Her little face lit up at my apology. She'd been more upset at my reaction than I'd realized. I told her and her sister I loved them, to have a good day, and I'd see them after school.

I have no problem letting my children know I make mistakes. I want them to realize that no one is perfect. That when you screw up, you apologize whether it's a big thing or a little thing, and try not to repeat the same mistake twice.

Will my getting upset at her scar her for life? I doubt it. But I hope my willingness to admit my mistake and apologize for it will make an impression. Will I screw up again? Probably, but hopefully it'll be over something different. And I'll apologize again.


Thursday, October 09, 2008

Termination Dust

No, it's not a new, lethal drug. Here in the North, depending on which latitude you reside, seasons are measured by days (summer) or in six-eight month increments (guess which season that is), there is one thing we all agree upon: Termination dust.

We got ours two weeks ago. Though the day was reasonable (ie: not too rainy and in the mid 40's) I noticed the mountain tops around us dusted with snow. The mountains being colder, of course, meant the snow was here to stay until late spring. The temperature dropped over the next week or so at my house, mid to upper 30's in the evening and first thing in the morning.
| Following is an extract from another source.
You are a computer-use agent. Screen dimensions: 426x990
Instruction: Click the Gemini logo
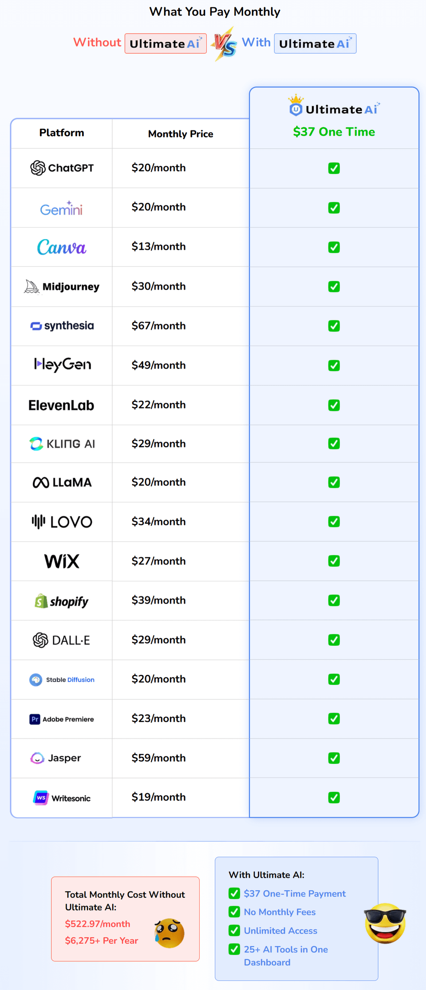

It would warm up as the day progressed, but there was the white specter of winter all around us. Each day, the snow line dropped. Lower. And lower.

As I drove to work yesterday, it started to rain. Thick rain. Rain that hit with a thud but quickly liquefied against the heater-warmed windshield. A teasing rain, reminding me that soon I would need to wear my warm boots and carry my indoor shoes to work. That the tires on the vehicles needed to be changed over to the studded versions. That I'll be knee-deep in the white stuff sooner than I desire.

But I don't mourn the loss of summer. You can't mourn what you never had. I can hope the winter holds off for a bit longer, but that means more rain. I'd rather have cold weather, even if it means snow.

Snow is fun. You can make things, throw it about, ski, sled, snowshoe. You can send your kids out in it and they'll stay outside enjoying themselves. Do that during a downpour and all you get is cold, wet, cranky kids. When they come inside after playing in the snow, they may be damp and chilled, but their little cheeks are rosy and they're happy. We like happy.

Perhaps we should see termination dust as a positive thing. An end to the unreliable summer and fall weather. With the arrival of snow, we know what we'll be getting for the next six to eight months. In these uncertain times, isn't it nice to know you can count on something?